:: WRITTEN REQUEST ::
Copy out, unchanged, the rows beginning with the line containing "750x738 pixels. At" and ending with the line containing "Action: coord(84,15)", both of those lines included.

(Source data)

:::::

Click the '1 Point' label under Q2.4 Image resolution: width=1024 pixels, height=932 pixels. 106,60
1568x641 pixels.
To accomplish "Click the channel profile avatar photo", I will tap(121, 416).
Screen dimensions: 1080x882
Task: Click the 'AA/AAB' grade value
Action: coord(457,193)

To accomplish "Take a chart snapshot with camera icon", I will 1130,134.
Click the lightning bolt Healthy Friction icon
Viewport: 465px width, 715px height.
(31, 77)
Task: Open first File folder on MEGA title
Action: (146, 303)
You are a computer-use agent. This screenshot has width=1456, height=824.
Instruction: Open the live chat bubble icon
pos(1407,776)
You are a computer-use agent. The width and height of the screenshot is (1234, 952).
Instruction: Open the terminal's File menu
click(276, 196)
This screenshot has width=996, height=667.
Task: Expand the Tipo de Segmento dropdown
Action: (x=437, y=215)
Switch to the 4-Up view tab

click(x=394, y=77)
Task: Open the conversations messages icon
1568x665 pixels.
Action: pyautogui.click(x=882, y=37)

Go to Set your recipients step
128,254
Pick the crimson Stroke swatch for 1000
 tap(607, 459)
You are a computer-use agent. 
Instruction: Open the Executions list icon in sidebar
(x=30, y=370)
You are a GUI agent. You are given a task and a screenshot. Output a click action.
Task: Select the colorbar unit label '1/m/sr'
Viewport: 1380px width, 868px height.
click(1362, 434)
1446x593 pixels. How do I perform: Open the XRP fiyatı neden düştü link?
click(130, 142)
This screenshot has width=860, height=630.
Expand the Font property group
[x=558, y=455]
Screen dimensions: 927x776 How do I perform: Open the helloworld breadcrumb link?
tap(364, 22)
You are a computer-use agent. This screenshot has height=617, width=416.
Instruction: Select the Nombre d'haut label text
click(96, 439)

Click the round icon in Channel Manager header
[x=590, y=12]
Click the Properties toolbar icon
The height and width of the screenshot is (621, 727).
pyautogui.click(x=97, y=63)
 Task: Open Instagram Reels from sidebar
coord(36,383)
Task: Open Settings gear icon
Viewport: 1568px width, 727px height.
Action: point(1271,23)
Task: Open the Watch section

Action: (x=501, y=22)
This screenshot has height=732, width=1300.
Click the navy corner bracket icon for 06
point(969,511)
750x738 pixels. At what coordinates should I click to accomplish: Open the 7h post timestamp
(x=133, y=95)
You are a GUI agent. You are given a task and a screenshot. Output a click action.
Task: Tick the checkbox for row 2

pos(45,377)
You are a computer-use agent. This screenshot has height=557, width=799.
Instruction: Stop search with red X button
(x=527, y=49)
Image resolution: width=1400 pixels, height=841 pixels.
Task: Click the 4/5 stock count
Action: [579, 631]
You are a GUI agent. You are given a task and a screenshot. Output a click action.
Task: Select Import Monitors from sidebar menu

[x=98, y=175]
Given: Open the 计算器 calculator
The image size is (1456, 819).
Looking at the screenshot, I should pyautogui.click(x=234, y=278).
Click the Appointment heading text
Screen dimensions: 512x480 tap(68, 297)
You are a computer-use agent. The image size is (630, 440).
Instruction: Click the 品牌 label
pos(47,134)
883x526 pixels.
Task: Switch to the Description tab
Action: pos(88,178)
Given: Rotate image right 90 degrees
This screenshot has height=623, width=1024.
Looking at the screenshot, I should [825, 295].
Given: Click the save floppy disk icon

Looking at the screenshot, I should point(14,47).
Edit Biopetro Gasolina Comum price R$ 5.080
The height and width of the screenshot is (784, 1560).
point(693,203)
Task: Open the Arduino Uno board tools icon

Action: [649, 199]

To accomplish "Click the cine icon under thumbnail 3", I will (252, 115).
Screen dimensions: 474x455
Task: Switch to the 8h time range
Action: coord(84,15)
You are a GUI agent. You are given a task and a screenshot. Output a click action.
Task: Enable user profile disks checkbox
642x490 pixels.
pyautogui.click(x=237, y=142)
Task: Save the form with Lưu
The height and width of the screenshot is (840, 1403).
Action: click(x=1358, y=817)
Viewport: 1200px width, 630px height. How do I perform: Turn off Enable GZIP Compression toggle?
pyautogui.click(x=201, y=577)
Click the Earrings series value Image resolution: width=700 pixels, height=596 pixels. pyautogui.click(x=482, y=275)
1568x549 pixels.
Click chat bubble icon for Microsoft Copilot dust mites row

:::::

:: EXERCISE RESPONSE ::
750x738 pixels. At what coordinates should I click to accomplish: Open the 7h post timestamp
(x=133, y=95)
You are a GUI agent. You are given a task and a screenshot. Output a click action.
Task: Tick the checkbox for row 2

pos(45,377)
You are a computer-use agent. This screenshot has height=557, width=799.
Instruction: Stop search with red X button
(x=527, y=49)
Image resolution: width=1400 pixels, height=841 pixels.
Task: Click the 4/5 stock count
Action: [579, 631]
You are a GUI agent. You are given a task and a screenshot. Output a click action.
Task: Select Import Monitors from sidebar menu

[x=98, y=175]
Given: Open the 计算器 calculator
The image size is (1456, 819).
Looking at the screenshot, I should pyautogui.click(x=234, y=278).
Click the Appointment heading text
Screen dimensions: 512x480 tap(68, 297)
You are a computer-use agent. The image size is (630, 440).
Instruction: Click the 品牌 label
pos(47,134)
883x526 pixels.
Task: Switch to the Description tab
Action: pos(88,178)
Given: Rotate image right 90 degrees
This screenshot has height=623, width=1024.
Looking at the screenshot, I should [825, 295].
Given: Click the save floppy disk icon

Looking at the screenshot, I should point(14,47).
Edit Biopetro Gasolina Comum price R$ 5.080
The height and width of the screenshot is (784, 1560).
point(693,203)
Task: Open the Arduino Uno board tools icon

Action: [649, 199]

To accomplish "Click the cine icon under thumbnail 3", I will (252, 115).
Screen dimensions: 474x455
Task: Switch to the 8h time range
Action: coord(84,15)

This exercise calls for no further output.